いとこ「パット、近所の友達から、靴を履いてない男があなたのところへの道順
を聞いてきたけども大丈夫かと電話があったんだ。ちょっと変わり者の
いとこが今日来ることになってるけどもと言うと、でも靴下だけで歩い
てる男だけどもほんとに大丈夫かと聞いてきたので、たぶんと答えてお
いたよ。でもいったいその格好は何だい」
パットさんの本職は船大工さんです。ヨットの内装をしたり修理をしたり、チームを組めば新しいヨットだって造れます。その彼が日本に来て何が気に入ったかというと、日本の大工の定番、地下足袋です。地下足袋は靴と違って足の裏の感覚がそのまま足に伝わります。船のデッキの上での修理だって、普通の家の屋根の上でも滑りにくいし、非常に使いやすいのです。彼に限らず、日本でログハウスを建てにきた大工さんなどが必ず買って帰るものは地下足袋です。フロリダでも、履きやすいのでパットさんは地下足袋を愛用していたのです。

- **提供された記録**
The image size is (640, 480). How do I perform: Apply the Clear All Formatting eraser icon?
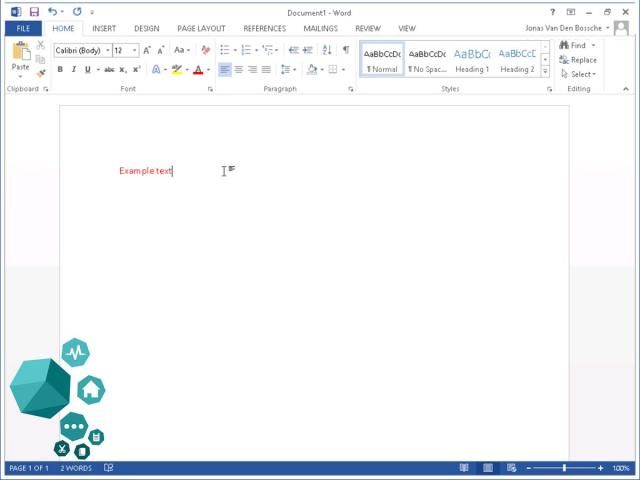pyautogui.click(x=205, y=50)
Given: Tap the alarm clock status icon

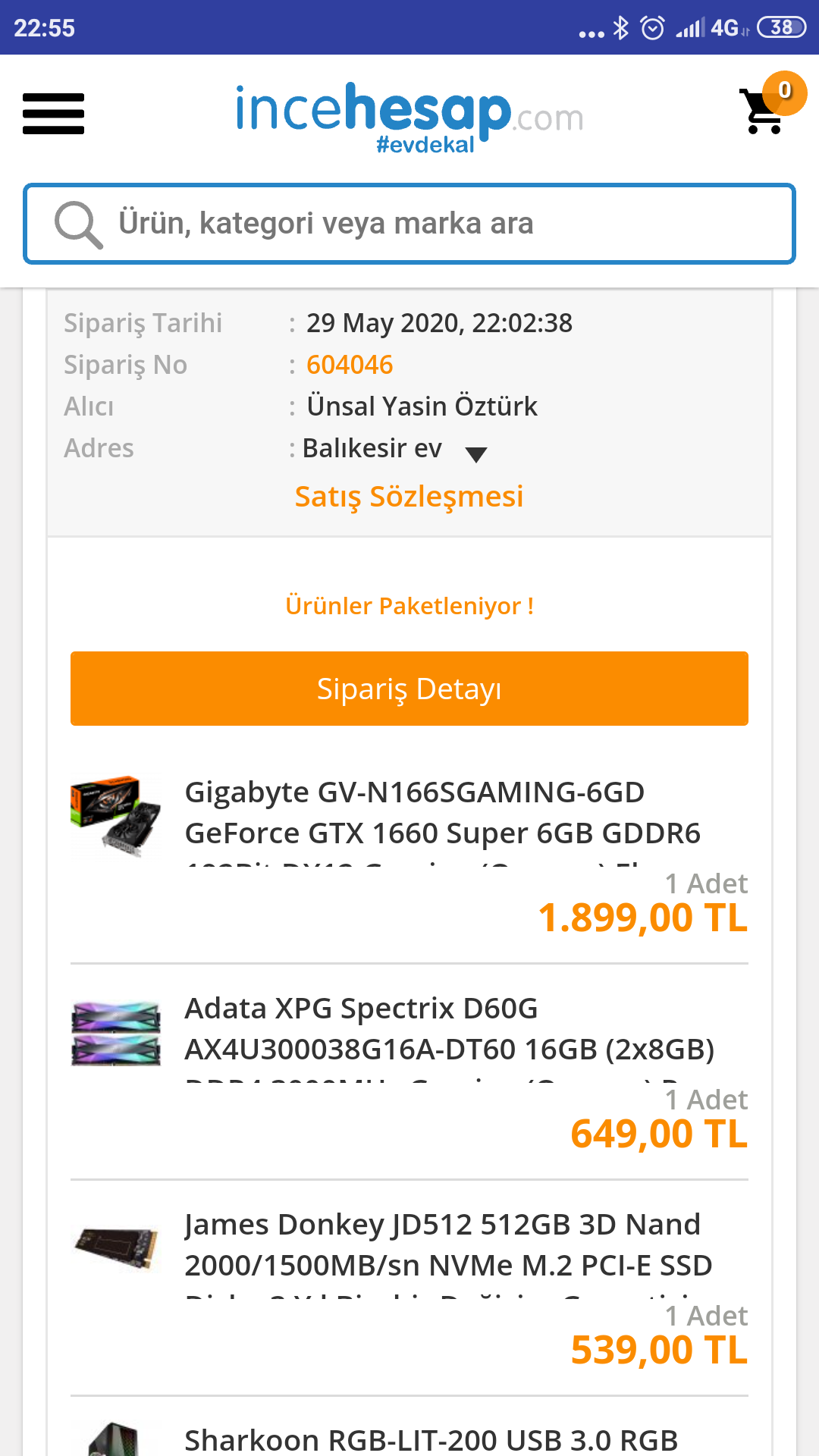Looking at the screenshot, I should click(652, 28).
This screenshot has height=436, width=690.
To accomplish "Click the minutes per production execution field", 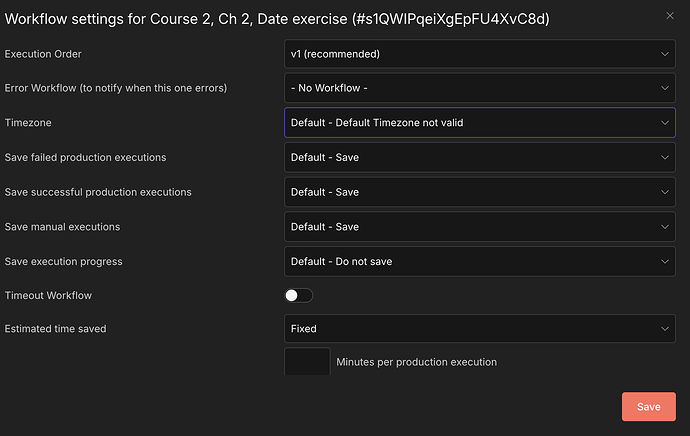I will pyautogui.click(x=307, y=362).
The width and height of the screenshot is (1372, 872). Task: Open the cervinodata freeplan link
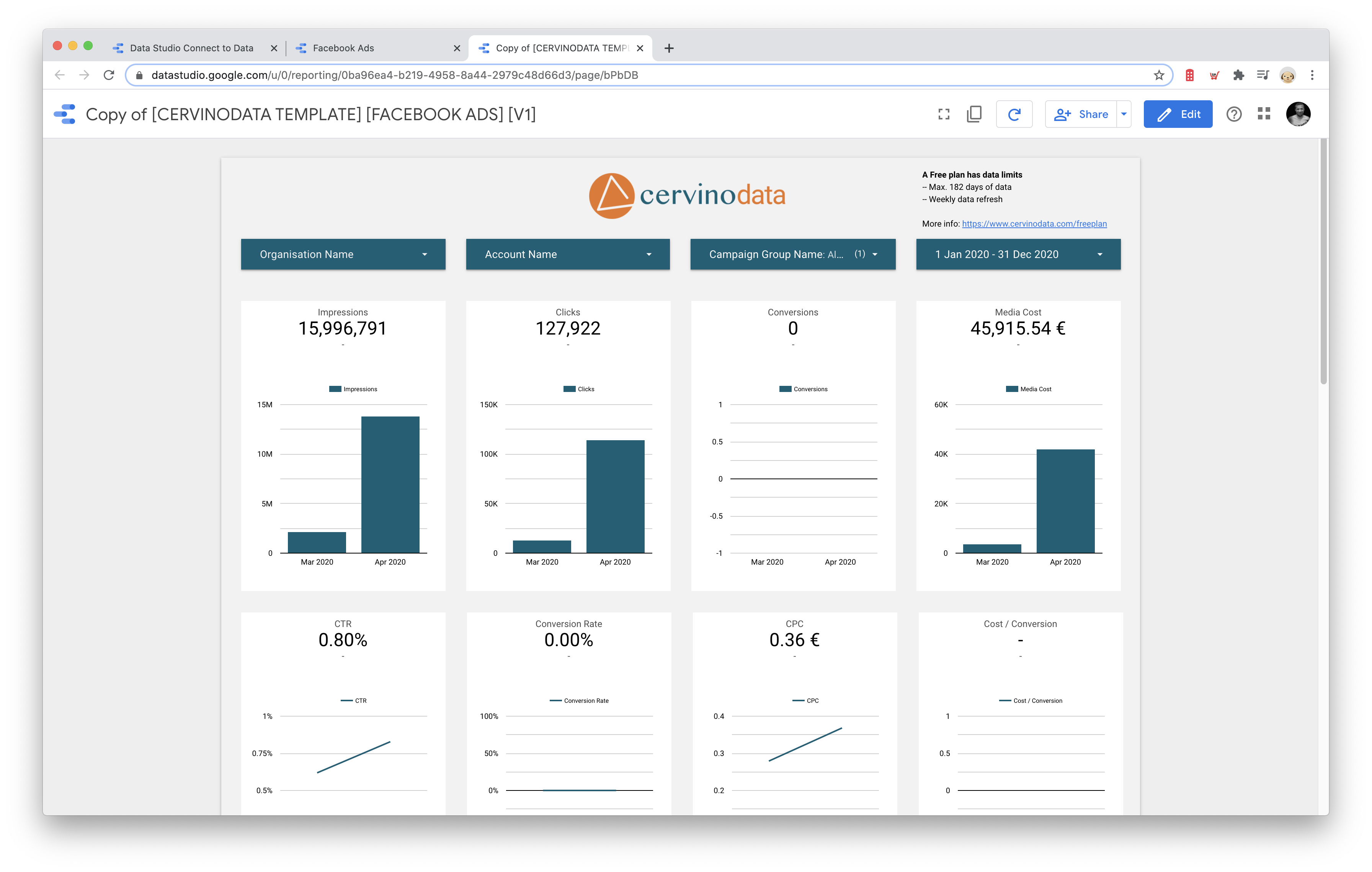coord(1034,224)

- **指示 1**
記録の冒頭から始まり「Looking at the」を含む行で終わる範囲（両端を含む）を、「依頼」と「回答」の2列のCSVにしてもらえますか？依頼1件につき1行とし、各フィールドは引用符で囲んで改行は空白に変え、画像は除いてください。
- **指示 2**
パットさんと地下足袋の文章を、途切れたところから続けて書き進めてもらえますか？

- **最終結果 1**
依頼,回答
"The image size is (640, 480). How do I perform: Apply the Clear All Formatting eraser icon?","pyautogui.click(x=205, y=50)"
"Given: Tap the alarm clock status icon","Looking at the screenshot, I should click(652, 28)."

- **最終結果 2**
パット「その格好って、何?」
いとこ「その格好だよ、何で靴を履かないの?」
パット「これは靴の一種で、日本では大工が愛用してるものなんだ。屋根に上が
っても滑らないし、はだしで歩いてるくらい地面の感覚が足の裏に伝わ
って非常に使いやすいんで、日本に行った連中、おみやげに買って帰る
ことが多いんだよ」
いとこ「でもどう見たって靴を履いてるようには見えないよ」
その日一日、地下足袋の話でいとこの家は盛り上がったそうです。